> PROBLEM DESCRIPTION:
For the entries below, the expected answer is the line with "Image resolution: width=1024 pixels, height=443", the line with "Given: Click the value", and every line between them, exactly as written, and nothing more.

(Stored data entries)

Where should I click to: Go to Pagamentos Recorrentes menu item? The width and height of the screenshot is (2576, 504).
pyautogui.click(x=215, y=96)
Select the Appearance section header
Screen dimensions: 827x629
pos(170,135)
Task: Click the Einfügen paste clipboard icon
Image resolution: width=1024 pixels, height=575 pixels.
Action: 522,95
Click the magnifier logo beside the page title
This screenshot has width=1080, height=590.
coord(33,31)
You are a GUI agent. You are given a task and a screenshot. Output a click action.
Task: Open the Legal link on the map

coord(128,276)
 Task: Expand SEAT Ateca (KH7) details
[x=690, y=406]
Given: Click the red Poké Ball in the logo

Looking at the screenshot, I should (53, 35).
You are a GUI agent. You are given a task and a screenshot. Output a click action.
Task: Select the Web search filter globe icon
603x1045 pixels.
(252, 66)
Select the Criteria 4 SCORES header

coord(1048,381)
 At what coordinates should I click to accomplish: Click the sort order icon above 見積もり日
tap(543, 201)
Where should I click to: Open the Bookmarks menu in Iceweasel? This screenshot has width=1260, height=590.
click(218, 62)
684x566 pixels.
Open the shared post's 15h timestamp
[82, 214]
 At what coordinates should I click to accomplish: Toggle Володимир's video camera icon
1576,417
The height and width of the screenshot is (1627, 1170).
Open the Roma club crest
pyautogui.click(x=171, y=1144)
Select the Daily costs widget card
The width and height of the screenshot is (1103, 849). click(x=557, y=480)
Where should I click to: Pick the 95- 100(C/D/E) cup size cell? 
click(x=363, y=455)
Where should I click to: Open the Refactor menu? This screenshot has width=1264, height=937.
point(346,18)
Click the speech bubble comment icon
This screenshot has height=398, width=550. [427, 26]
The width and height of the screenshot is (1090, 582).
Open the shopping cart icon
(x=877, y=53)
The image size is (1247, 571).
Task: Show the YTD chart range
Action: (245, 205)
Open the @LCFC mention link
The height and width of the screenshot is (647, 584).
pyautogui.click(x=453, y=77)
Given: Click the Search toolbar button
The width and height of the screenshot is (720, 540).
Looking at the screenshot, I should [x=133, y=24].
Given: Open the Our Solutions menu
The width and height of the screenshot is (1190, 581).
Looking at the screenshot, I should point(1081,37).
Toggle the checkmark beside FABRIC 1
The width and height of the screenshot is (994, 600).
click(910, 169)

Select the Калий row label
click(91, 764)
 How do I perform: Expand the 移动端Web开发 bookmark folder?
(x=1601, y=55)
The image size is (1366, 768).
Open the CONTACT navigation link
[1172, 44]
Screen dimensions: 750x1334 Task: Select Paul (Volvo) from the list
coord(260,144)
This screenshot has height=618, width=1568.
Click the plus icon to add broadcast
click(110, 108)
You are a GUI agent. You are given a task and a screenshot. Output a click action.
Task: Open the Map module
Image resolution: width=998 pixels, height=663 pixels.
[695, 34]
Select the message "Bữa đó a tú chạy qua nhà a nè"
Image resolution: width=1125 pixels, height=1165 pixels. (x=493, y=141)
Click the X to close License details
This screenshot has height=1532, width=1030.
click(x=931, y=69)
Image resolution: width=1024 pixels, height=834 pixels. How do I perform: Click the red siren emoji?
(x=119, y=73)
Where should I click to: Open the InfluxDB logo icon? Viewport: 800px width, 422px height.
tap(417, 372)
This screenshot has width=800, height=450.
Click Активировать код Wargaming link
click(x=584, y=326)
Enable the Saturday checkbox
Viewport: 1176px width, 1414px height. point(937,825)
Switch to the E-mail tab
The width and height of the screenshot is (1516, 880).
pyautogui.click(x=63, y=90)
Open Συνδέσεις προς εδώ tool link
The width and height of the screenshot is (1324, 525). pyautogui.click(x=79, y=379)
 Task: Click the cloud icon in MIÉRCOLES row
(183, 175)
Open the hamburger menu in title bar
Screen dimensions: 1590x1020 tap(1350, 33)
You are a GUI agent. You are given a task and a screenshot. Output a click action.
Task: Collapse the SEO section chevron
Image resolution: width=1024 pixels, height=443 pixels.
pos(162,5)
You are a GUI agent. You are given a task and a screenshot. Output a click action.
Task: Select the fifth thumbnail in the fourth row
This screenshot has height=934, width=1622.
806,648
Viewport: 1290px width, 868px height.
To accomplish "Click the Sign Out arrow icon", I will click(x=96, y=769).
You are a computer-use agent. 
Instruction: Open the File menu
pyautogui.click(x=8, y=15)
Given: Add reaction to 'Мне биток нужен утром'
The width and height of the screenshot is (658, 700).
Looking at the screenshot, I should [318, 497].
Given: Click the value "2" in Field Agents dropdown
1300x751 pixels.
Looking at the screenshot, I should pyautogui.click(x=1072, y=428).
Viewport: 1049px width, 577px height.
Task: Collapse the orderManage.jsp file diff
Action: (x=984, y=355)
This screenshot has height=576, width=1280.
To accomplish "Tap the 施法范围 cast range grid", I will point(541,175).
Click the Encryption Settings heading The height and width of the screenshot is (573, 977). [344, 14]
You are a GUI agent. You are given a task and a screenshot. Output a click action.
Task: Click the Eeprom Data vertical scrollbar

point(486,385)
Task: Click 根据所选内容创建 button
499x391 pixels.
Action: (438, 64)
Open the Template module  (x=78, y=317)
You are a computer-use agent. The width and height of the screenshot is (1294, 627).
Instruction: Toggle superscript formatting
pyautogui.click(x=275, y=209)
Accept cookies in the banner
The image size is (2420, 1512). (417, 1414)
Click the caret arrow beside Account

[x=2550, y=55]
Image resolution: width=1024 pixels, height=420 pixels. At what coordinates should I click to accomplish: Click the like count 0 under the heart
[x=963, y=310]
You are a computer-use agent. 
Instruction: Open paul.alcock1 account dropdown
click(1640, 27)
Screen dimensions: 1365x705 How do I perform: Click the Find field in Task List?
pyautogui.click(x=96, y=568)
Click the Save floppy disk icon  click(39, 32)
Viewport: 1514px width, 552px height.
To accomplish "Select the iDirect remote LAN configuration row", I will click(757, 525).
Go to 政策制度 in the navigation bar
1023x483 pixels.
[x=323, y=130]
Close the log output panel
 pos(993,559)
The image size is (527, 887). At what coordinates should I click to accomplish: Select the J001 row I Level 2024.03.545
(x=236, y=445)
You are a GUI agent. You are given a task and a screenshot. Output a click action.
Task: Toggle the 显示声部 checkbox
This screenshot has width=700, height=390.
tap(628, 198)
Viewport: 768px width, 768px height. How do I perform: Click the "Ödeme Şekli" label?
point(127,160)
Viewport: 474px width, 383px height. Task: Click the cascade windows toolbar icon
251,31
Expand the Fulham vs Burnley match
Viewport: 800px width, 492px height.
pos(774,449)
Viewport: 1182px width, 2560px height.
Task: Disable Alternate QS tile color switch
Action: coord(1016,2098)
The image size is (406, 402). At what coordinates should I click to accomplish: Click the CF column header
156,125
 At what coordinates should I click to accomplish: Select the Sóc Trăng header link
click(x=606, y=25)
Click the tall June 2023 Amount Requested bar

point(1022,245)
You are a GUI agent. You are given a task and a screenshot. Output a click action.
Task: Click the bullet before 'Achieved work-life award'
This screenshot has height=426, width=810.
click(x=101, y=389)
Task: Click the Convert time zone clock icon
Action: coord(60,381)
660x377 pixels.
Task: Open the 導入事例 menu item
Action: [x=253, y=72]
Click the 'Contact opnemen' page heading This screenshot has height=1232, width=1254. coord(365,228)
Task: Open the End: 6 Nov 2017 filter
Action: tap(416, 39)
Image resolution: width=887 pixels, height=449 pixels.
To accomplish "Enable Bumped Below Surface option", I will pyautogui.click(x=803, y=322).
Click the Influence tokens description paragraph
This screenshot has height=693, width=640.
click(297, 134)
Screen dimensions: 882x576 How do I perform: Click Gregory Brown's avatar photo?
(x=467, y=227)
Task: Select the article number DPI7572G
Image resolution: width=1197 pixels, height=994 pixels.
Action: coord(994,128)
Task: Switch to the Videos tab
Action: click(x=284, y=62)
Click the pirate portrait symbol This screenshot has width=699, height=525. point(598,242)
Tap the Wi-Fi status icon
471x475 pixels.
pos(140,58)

> SOLUTION FOR THIS PROBLEM:
Image resolution: width=1024 pixels, height=443 pixels.
pos(162,5)
You are a GUI agent. You are given a task and a screenshot. Output a click action.
Task: Select the fifth thumbnail in the fourth row
This screenshot has height=934, width=1622.
806,648
Viewport: 1290px width, 868px height.
To accomplish "Click the Sign Out arrow icon", I will click(x=96, y=769).
You are a computer-use agent. 
Instruction: Open the File menu
pyautogui.click(x=8, y=15)
Given: Add reaction to 'Мне биток нужен утром'
The width and height of the screenshot is (658, 700).
Looking at the screenshot, I should [318, 497].
Given: Click the value "2" in Field Agents dropdown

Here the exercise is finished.